They continued: "This overreliance on direct costs to the exclusion of other legitimate cost factors distorts the business case for offshoring, and likely many decisions to offshore were incorrectly made."
There's also, perhaps, a more sinister explanation to the reason for offshoring.
Supply chain managers, who are incentivized to find the cheapest way to manufacture, use a calculation called price variance--the standard accounting metric that reveals the cost-effectiveness of production--to inform their decisions.
The problem with price variance, however, is that it does not take into account many of the ancillary costs and variables--like overhead and corporate strategy development--that Moser believes are necessary to calculate true costs.
"Why do they do that?" says Moser. "For them and the chief executive officer, you can justify a bonus for an individual or the big-time guy for cutting $50 million out of the price by offshoring, whereas if you kept it here and worked hard on being lean and doing it a little better and saving $5 million, it's harder to justify giving yourself a bonus, and it's a lot harder to do.

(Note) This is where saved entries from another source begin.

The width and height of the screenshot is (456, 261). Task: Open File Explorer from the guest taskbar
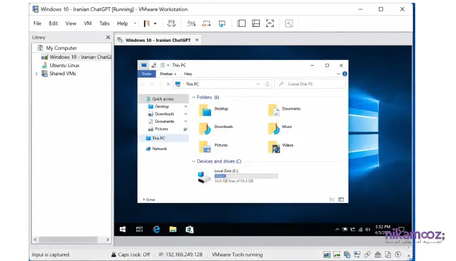173,229
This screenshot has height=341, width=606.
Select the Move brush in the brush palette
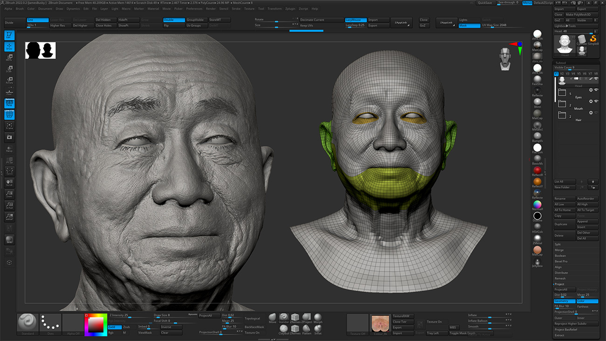pyautogui.click(x=272, y=317)

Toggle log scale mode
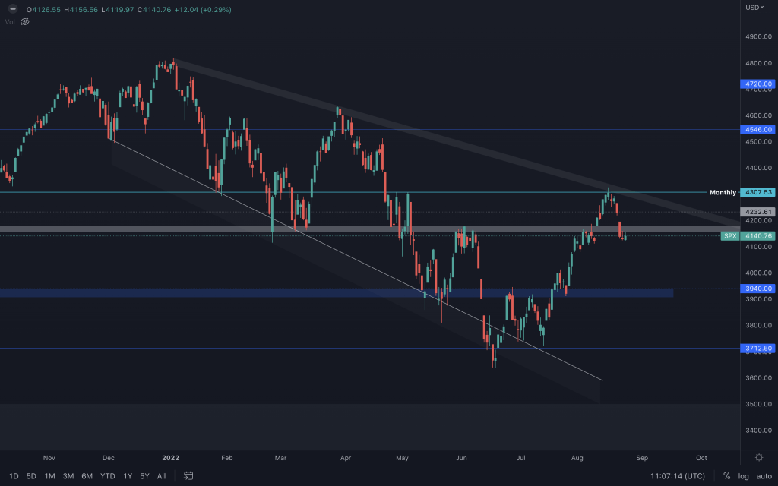pyautogui.click(x=742, y=476)
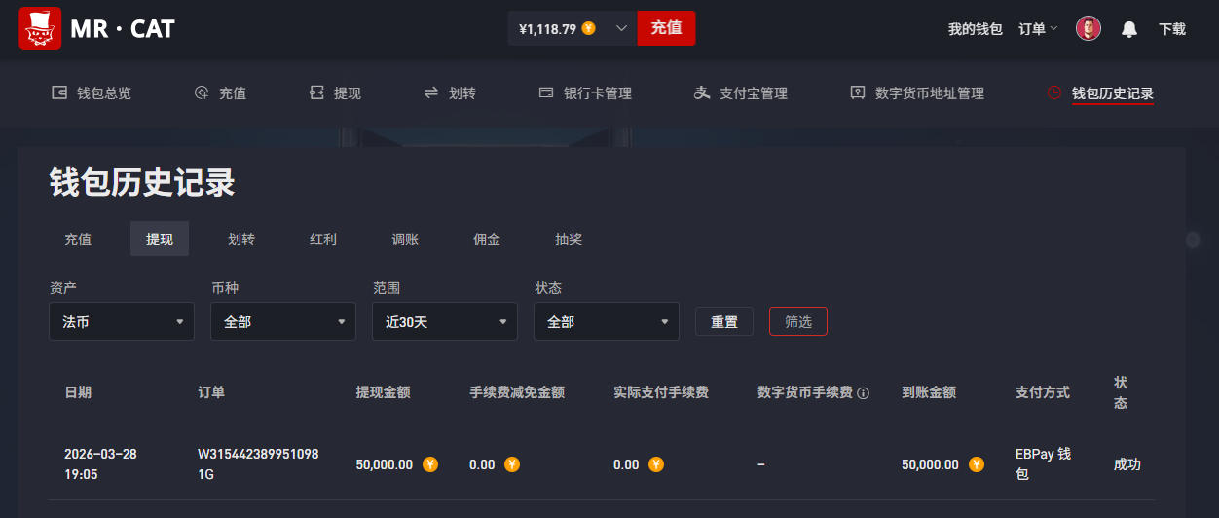Select the 红利 history tab
This screenshot has height=518, width=1219.
tap(323, 239)
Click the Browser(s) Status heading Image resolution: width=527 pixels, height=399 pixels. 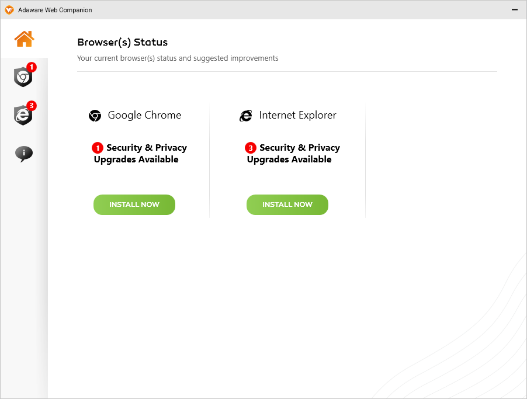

"There's a ... personal incentive bias to take advantage of that price variance mechanism instead of looking at the total cost."
Currency Factors
Then there is China's currency manipulation, says Bill Waddell, a lean manufacturing expert and a vocal critic of manufacturing policy (or a lack thereof). When Chinese banks artificially reduce the conversion rates from yuan to American dollars, it makes it cheaper for American companies to manufacture overseas, and it gives Chinese manufacturers a better shot at competing.
But the issue affects different U.S. companies in different ways--an artificially lowered yuan benefits large, publicly traded companies that have already invested heavily in Chinese manufacturers, but increases pressure on domestic manufacturers--making it hard to build a business community consensus on the issue.
Though there have been bills proposed to combat currency manipulation, they've largely stalled in Congress.
"Within the manufacturing world there are two radically different communities," Waddell says. "One of them are the big publicly traded companies that you read about and they're the ones who are the biggest outsources to China. They oppose those bills because they do more manufacturing in China than they do in the U.S."
Calculating the Total Cost
To understand the total cost of going abroad, Moser and his team have designed Total Cost of Ownership software. It's essentially a matrix of 36 cost factors. Companies input various factors, and the matrix spits out where it's cheaper to manufacture here, or abroad. The tool is free and Moser recommends all small business owners try it out.
Among the 36 factors that create the "total cost of ownership," the algorithm calculates non-traditional ancillary costs, like overhead, corporate strategy and other internal and external business costs. It gets granular, too, trying to quantify what previously had been considered unquantifiable, including items like "the expected percentage price of IP risk" or the "Opportunity cost due to delivery and quality: lost orders, slow response, lost customers, [as a percentage] of price." In total, there 36 elements that make up the total cost algorithm.
The idea is that these ancillary costs often don't factor into a typical supply chain calculations, which have systematically undervalued the costs of manufacturing abroad, according to Moser.
Moser analyzed data from 10 recent examples. The results paint a clear picture of how the Total Cost of Ownership module might change an entrepreneur's perception whether or not to manufacture abroad.
Looking exclusively at the cost of products and labor, which is what many companies do, the U.S. averages 108 percent higher than manufacturing in China in terms of cost. But at total cost of ownership (TCO) levels, the U.S. averages only 12 percent higher. And in 60 percent of the cases, the U.S. total cost of ownership is actually lower than Chinese total cost of ownership, averaging about 22 percent less than China. In other words, for many companies, Moser believes you can empirically prove it's actually cheaper to produce products here.
Currently, Moser is working with U.S. Rep. Wolf (R-Virginia), chairman of the House Appropriations Subcommittee, to expand the use of the TCO calculater within the Commerce Department.
"Rather than reinvent the [TCO] software, they’ve come to me," says Moser.
To change status quo, you must work from inside out
A return to American manufacturing, however, will only be happen if the next generation of supply chain managers and entrepreneurs are less inclined to offshore, Moser says. When we spoke, he was gearing up for speaking engagements with scores of manufacturing groups--from the Institute of Supply Management to an association of Midwest Fasteners to a group of Surface Platers in his adopted home state of Illinois. He's also meeting with Clemson MBA students.
A big piece of the puzzle, Moser tells me, is educating the MBA students to consider the total costs of going overseas, and looking at the United States as a viable place to manufacture in scale.
"I'd love to see a day when companies report the number of jobs you brought back to America and the millions of dollars worth of improvements in our economy because of the actions you took," he says.
"If I could get people to put that in their annual reports, we'd be home."